===== Study material
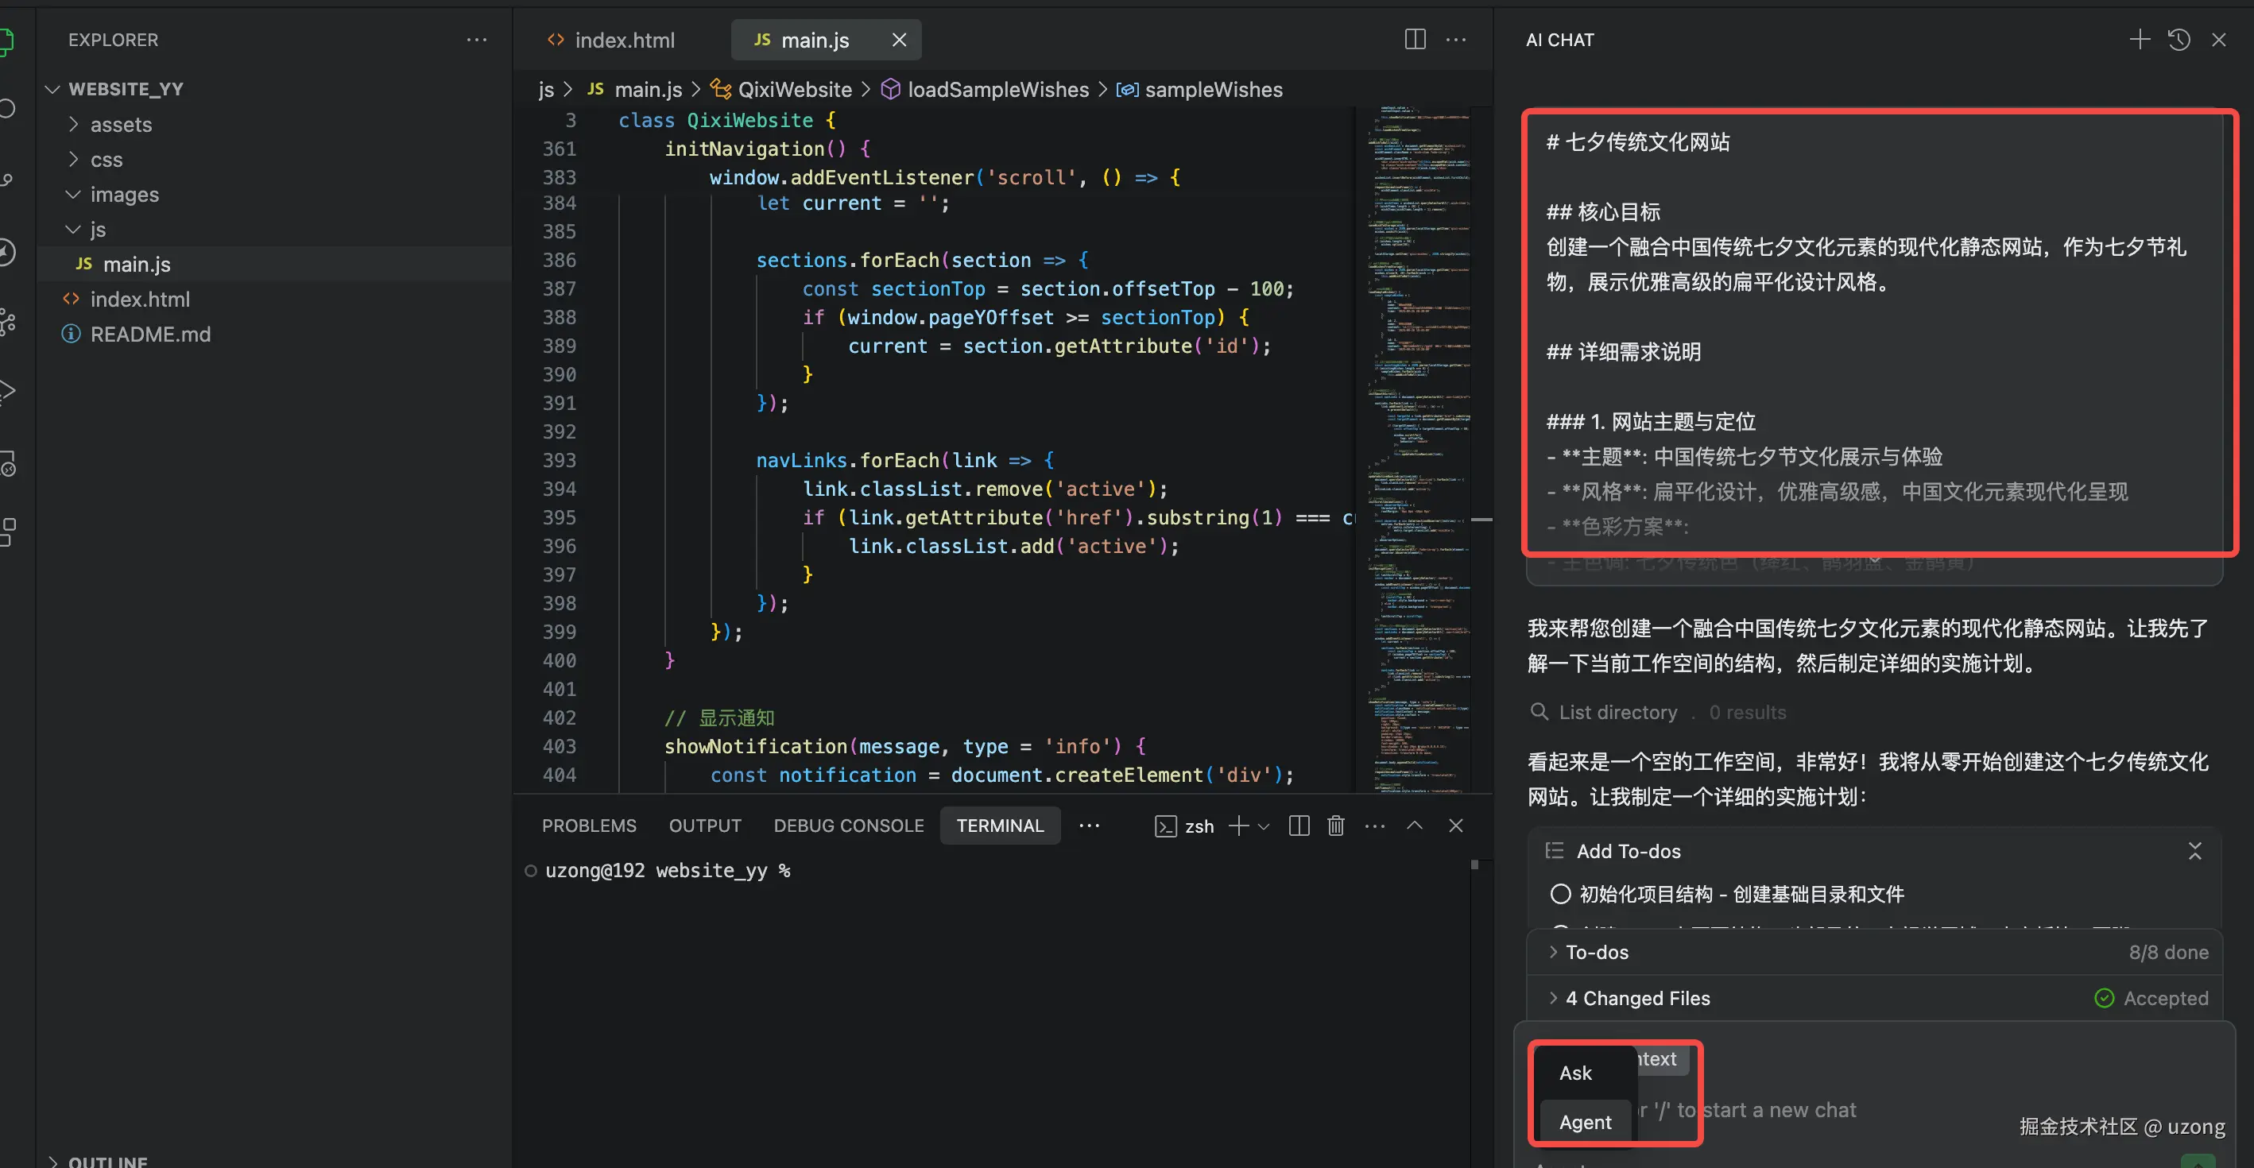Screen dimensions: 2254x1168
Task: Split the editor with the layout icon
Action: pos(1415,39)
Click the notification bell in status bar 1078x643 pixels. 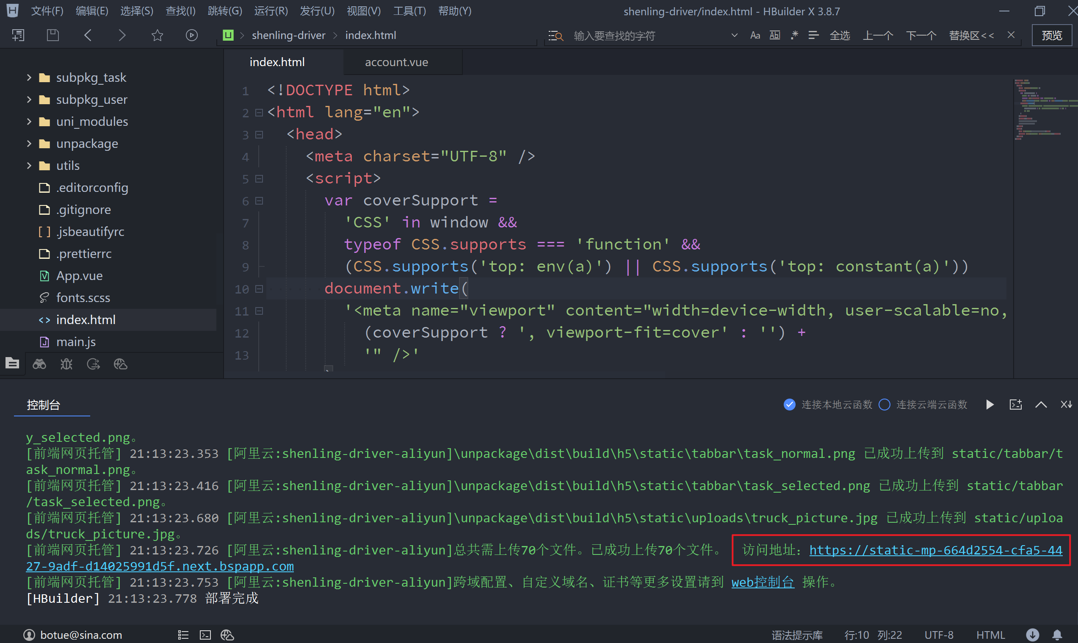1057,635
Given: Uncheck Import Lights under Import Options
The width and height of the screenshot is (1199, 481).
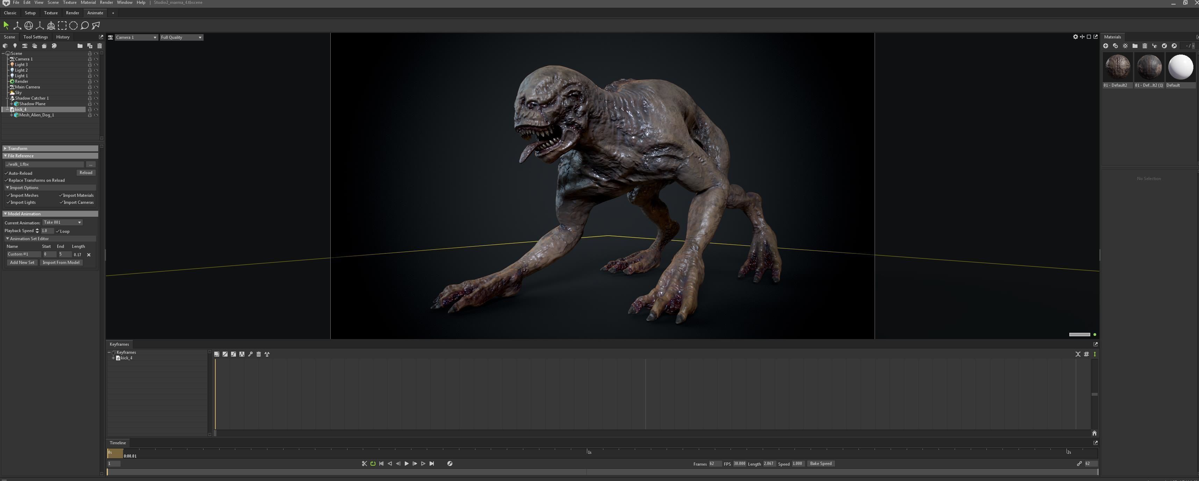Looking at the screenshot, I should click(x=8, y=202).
==========
**Task description**
Reproduce exactly and only the lines from the line that contains "The width and" to the end of the data above, both ends included. No pictures go in the copy.

**Written response**
The width and height of the screenshot is (1199, 481).
Looking at the screenshot, I should click(x=8, y=202).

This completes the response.